Discount Calculator
Find the final price of a purchase after a discount and how much you save. Supports an extra coupon on top of the discount.
Optional
Enter the price and the discount.
How it works
You enter the original price and the discount percentage, and the tool instantly shows three things: the final price to pay, how much you save in dollars, and the total discount as a percentage. If there's an extra coupon, just fill in the third field.
The final price calculation is straightforward: you multiply the price by the fraction that remains after the discount. A 30% discount, for example, leaves 70% of the price — so the final price is the price multiplied by 0.70.
When there's an extra coupon, it applies on top of the already-discounted price, not added to the first one. That's how most stores do it: first the sale discount, then the coupon on the reduced amount. So a 30% discount plus a 10% coupon doesn't equal 40% — the real total discount is a bit lower, and the tool works out exactly how much.
When to use
Any time you come across a sale and want to know what you'll really pay, or to check whether the advertised discount matches the price on the tag. It's useful in the store, online, during big sales, and in any negotiation where a percentage comes up.

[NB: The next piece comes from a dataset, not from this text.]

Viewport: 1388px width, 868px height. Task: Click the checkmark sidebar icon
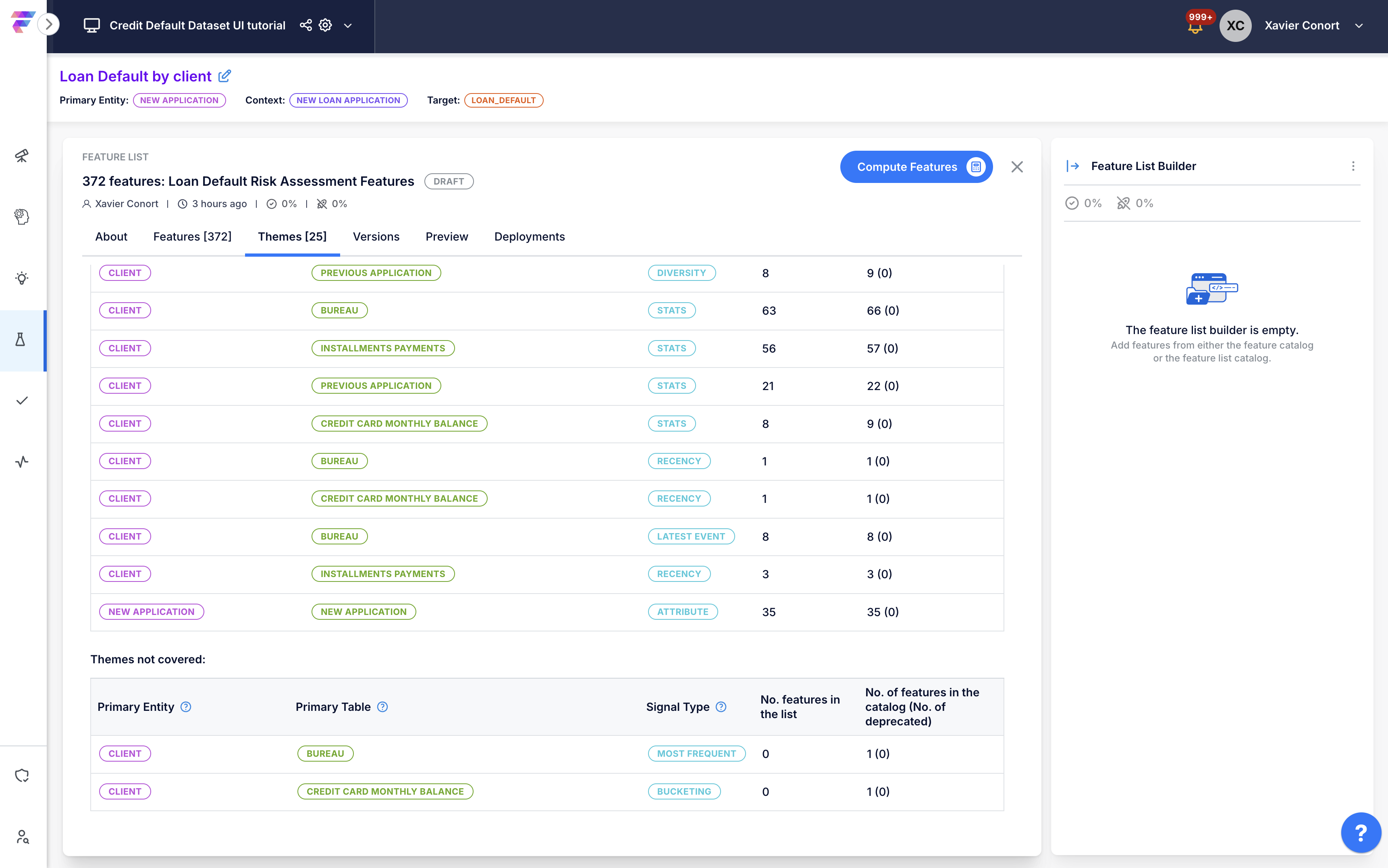[22, 401]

It also helps compare offers: sometimes "20% off" a more expensive item works out to a higher final price than "10%" off a cheaper one. Seeing the final price in dollars, side by side, makes the comparison honest. And the extra-coupon field is handy for the layered promotions that are increasingly common.
Practical examples
A simple sale
An item at $199.90 with 30% off comes to $139.93, saving $59.97. The final price appears as soon as you type the two fields.
Discount plus coupon
The same item with 30% off and an extra 10% coupon: the coupon applies to the $139.93, giving $125.94. The real total discount is about 37%, not 40% — the tool shows that exact figure.
Common mistakes
The most common mistake is adding the percentages of stacked discounts. "30% + 10%" looks like 40%, but it isn't: the second discount applies to the already-reduced amount, so the real total is around 37%. Confusing this leads you to expect a lower final price than you're charged.
Another slip is calculating the discount on the wrong value. The percentage always applies to the full price (for the first discount), not to the amount you imagine paying. Reversing the calculation produces distorted results.
There's also the confusion between "X% off" and "pay X% of the price". Paying "70% of the price" is the same as a 30% discount — but reading quickly can flip the reasoning. Always looking at the final price in dollars avoids that trap.
Frequently asked questions
How do I calculate 30% off?
Multiply the price by 0.70 (what remains after removing 30%). For example, $200 with 30% off comes to $140. The tool does this automatically and also shows how much you saved.
Do two consecutive discounts add up?
No. The second discount applies to the amount already reduced by the first. So 30% plus 10% results in about 37% total discount, not 40%.
Can I use it for markups instead of discounts?
This tool is built for discounts. For markups, such as interest or fees, the calculation is different, since the percentage is added to the price instead of subtracted.
Is the total discount always less than the sum of the two?
Yes, when the discounts are applied in sequence. Because the second applies to an already-smaller amount, the combined effect is always a little below the simple sum of the percentages.